Nächster Versuch morgen.

Danke schon mal.


----------



## janoc (23. Januar 2008)

Na die Fehlermeldung ist doch eh recht zeimlich verdammt eindeutig 

Du kannst das im Menü "Bild -> Modus" auf RGB ändern, dann sollte das einmal funktionieren.

Was ist denn das für eine Kamera die die Fotos als Bitmap speichert ... bzw. wie hast du die mit Photoshop geöffnet?


----------



## Fetz07 (23. Januar 2008)

Das ist keine Fehlermeldung, sondern ein Auszug aus der "Hilfe". Ich dachte, es wäre die Ursache dafür, dass ich das Füllwerkzeug nicht nutzen/finden kann. Bei der Kamera handelt es sich um eine fuji Finepix. 
Problem hat sich mittlerweile erledigt: Ich habe die JPEGs augedruckt und mit Wasserfarbe bemalt. Photoshop war wohl eh eine Aktion à la "mit Kanonen auf Spatzen schießen".
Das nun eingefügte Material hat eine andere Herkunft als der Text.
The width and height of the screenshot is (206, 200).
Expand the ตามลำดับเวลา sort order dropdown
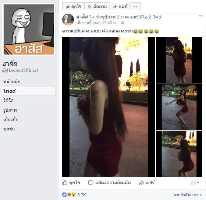(x=188, y=195)
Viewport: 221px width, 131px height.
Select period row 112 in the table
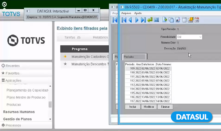pyautogui.click(x=148, y=80)
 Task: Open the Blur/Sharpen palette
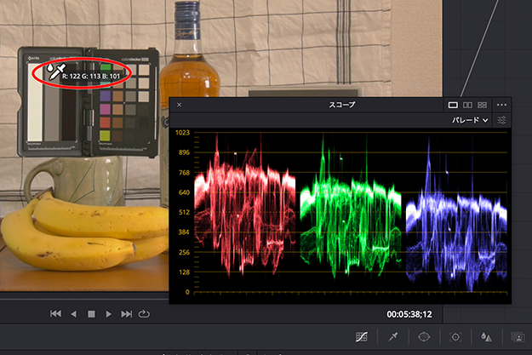click(486, 337)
Sorry, dass ich daran nicht gleich gedacht habe!


----------



## janoc (23. Januar 2008)

Warum einfach, wenn's auch kompliziert geht?


----------



## Leola13 (23. Januar 2008)

Hai,



> Ich habe die JPEGs augedruckt und mit Wasserfarbe bemalt.




Cool ! Darauf muss man erst mal kommen.

Ciao Stefan


----------